Evidence, expert opinion, and personal experience are all vital components of a practitioner’s toolbox.
Psychiatric practitioners often are urged to practice evidence-based medicine (EBM), but some clinicians prefer to follow expert consensus guidelines—Eminence-Based Medicine. Still others uphold their own practice observations—Experience-Based Medicine. Which form of EBM do you practice?
Pros and cons of each. The most scientifically credible EBM is based on evidence from double-blind, randomized controlled clinical trials, such as those conducted by pharmaceutical companies seeking FDA approval of a new drug or indication. Critics point out, however, that this form of EBM does not reflect real-world practice because patients in FDA pivotal trials often are “too clean”—they’re frequently treatment-responsive and not drug-dependent, medically ill, or receiving other medications.
Eminence-based medicine—usually disseminated in practice guidelines—is respected because it reflects recommendations of some 30 to 50 experts on a set of psychiatric disorders (usually prominent clinical researchers with a critical approach to data). However, many practice guideline algorithms are based on educated opinions and extrapolations from narrow evidence-based data that are extended to various manifestations of a specific disorder.
Experience-based medicine, which combines evidence-based principles with a hefty dose of personal clinical observations in a heterogeneous patient population over time, is a prevalent source of information for clinical practitioners. Research purists often brush aside this form of EBM as too subjective, or because they feel using it can lead to risky conclusions about how to use a particular therapy. A common criticism of experience-based medicine is that a placebo response, which can occur in up to one-third of psychiatric patients (as can be seen in most FDA registration trials) may masquerade as a positive outcome.

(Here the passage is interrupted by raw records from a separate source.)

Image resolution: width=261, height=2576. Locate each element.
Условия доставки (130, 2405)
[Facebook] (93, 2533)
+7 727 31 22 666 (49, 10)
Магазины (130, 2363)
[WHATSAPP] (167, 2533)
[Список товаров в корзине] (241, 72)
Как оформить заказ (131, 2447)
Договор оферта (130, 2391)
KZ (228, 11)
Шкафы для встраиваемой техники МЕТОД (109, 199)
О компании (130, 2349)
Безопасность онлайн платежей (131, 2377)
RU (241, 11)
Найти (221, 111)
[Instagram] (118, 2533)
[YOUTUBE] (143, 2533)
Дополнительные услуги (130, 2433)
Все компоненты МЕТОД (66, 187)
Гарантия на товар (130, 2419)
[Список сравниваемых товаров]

A role for all three. In my opinion, research-driven, evidence-based medicine is the indispensable foundation for medical decision-making, but expert opinion and personal experience legitimately belong in a clinician’s toolbox as well. Treatments for psychiatric disorders have been evaluated in randomized controlled trials (first-tier evidence) for only a small proportion of DSM-IV diagnoses. What’s a clinician to do when faced with a disorder for which evidence-based medicine has proven no treatment to be effective? This is where the art of medicine comes into play.

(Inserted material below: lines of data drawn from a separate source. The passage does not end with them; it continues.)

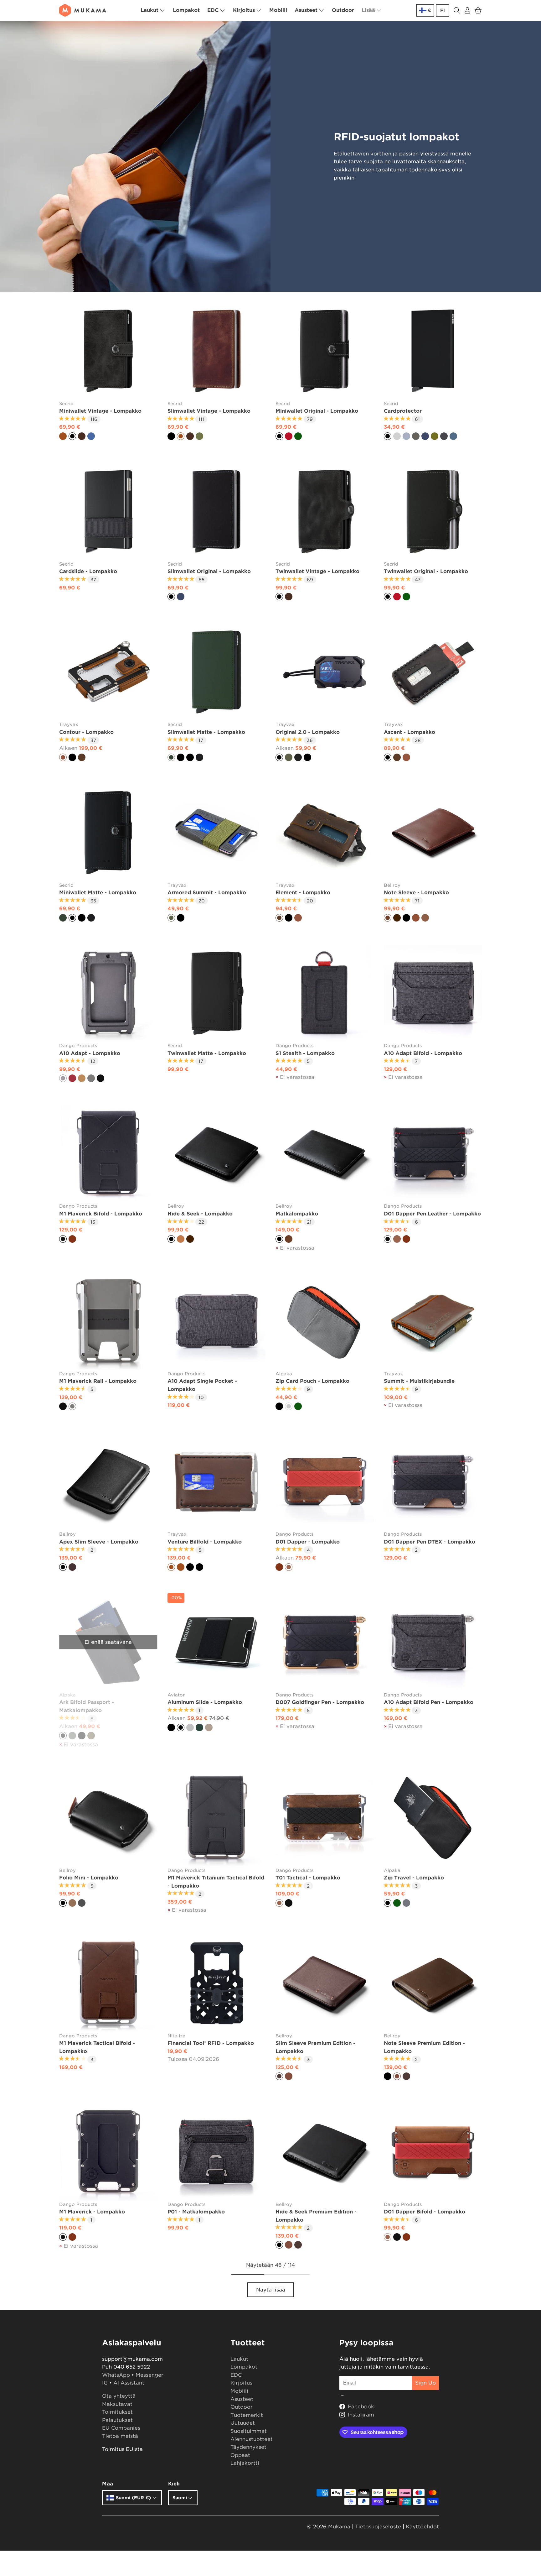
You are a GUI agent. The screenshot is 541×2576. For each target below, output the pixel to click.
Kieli (174, 2484)
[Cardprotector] (433, 351)
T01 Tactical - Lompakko (308, 1878)
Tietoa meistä (120, 2436)
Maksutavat (117, 2404)
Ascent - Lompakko (409, 732)
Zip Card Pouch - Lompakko (312, 1381)
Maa (107, 2484)
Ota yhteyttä (119, 2396)
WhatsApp (116, 2375)
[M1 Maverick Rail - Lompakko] (108, 1321)
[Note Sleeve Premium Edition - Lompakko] (433, 1983)
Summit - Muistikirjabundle (419, 1381)
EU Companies (121, 2428)
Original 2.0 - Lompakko (308, 732)
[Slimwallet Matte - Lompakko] (216, 672)
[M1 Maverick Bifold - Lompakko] (108, 1154)
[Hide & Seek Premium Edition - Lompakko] (325, 2152)
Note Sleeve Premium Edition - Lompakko (424, 2047)
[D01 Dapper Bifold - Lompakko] (433, 2152)
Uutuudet (242, 2423)
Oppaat (240, 2455)
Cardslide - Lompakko (88, 571)
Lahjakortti (244, 2463)
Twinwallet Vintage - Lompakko (317, 571)
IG (105, 2383)
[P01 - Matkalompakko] (216, 2152)
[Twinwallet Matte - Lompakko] (216, 993)
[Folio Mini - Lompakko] (108, 1818)
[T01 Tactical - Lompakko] (325, 1818)
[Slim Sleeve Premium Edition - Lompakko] (325, 1983)
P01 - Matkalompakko (196, 2212)
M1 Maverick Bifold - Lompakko (100, 1214)
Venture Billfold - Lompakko (204, 1542)
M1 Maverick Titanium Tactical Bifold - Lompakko (215, 1882)
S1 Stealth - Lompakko (305, 1053)
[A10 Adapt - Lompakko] (108, 993)
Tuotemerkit (246, 2415)
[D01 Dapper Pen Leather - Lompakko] (433, 1154)
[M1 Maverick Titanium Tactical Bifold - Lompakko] (216, 1818)
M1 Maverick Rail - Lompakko (98, 1381)
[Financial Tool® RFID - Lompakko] (216, 1983)
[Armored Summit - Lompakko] (216, 832)
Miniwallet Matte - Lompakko (97, 893)
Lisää (368, 10)
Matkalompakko (297, 1214)
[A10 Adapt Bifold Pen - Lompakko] (433, 1642)
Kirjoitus (244, 10)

Combining art and science. A clinician can try an intervention that may be supported by weaker evidence, such as from single-blind studies (second-tier evidence) or several published case series or reports. When nothing else has worked, such as in treatment-resistant patients or those with complex comorbidities, a clinician may boldly go where no one has gone before and try a novel but untested combination. Such a therapeutic foray is high-risk exploration that may fail dismally—or it may serendipitously usher in a radical yet effective new approach to alleviating the symptoms of a serious disease.
Clinicians who stumble upon a new approach should publish their observations in a letter to the editor or case report to stimulate replications, rebuttals, or additional personal observations. Subjecting unexpected findings to critique and refinement in the dynamic market of ideas can increase their value.
Eminence-based practice guidelines—through a reasonably calibrated amalgam of evidence and experience—provide clinicians with a series of steps and an acceptable risk–to-benefit ratio to manage patients who do not respond adequately to evidence-based treatment. Consensus-driven expert opinion integrates the art and science of medicine and commands greater credibility than the opinion of a single clinician.
Using every tool. Each of us implements all three types of EBM when managing our patients. We need to, and we have to. That is the reality of the medical practice of psychiatry.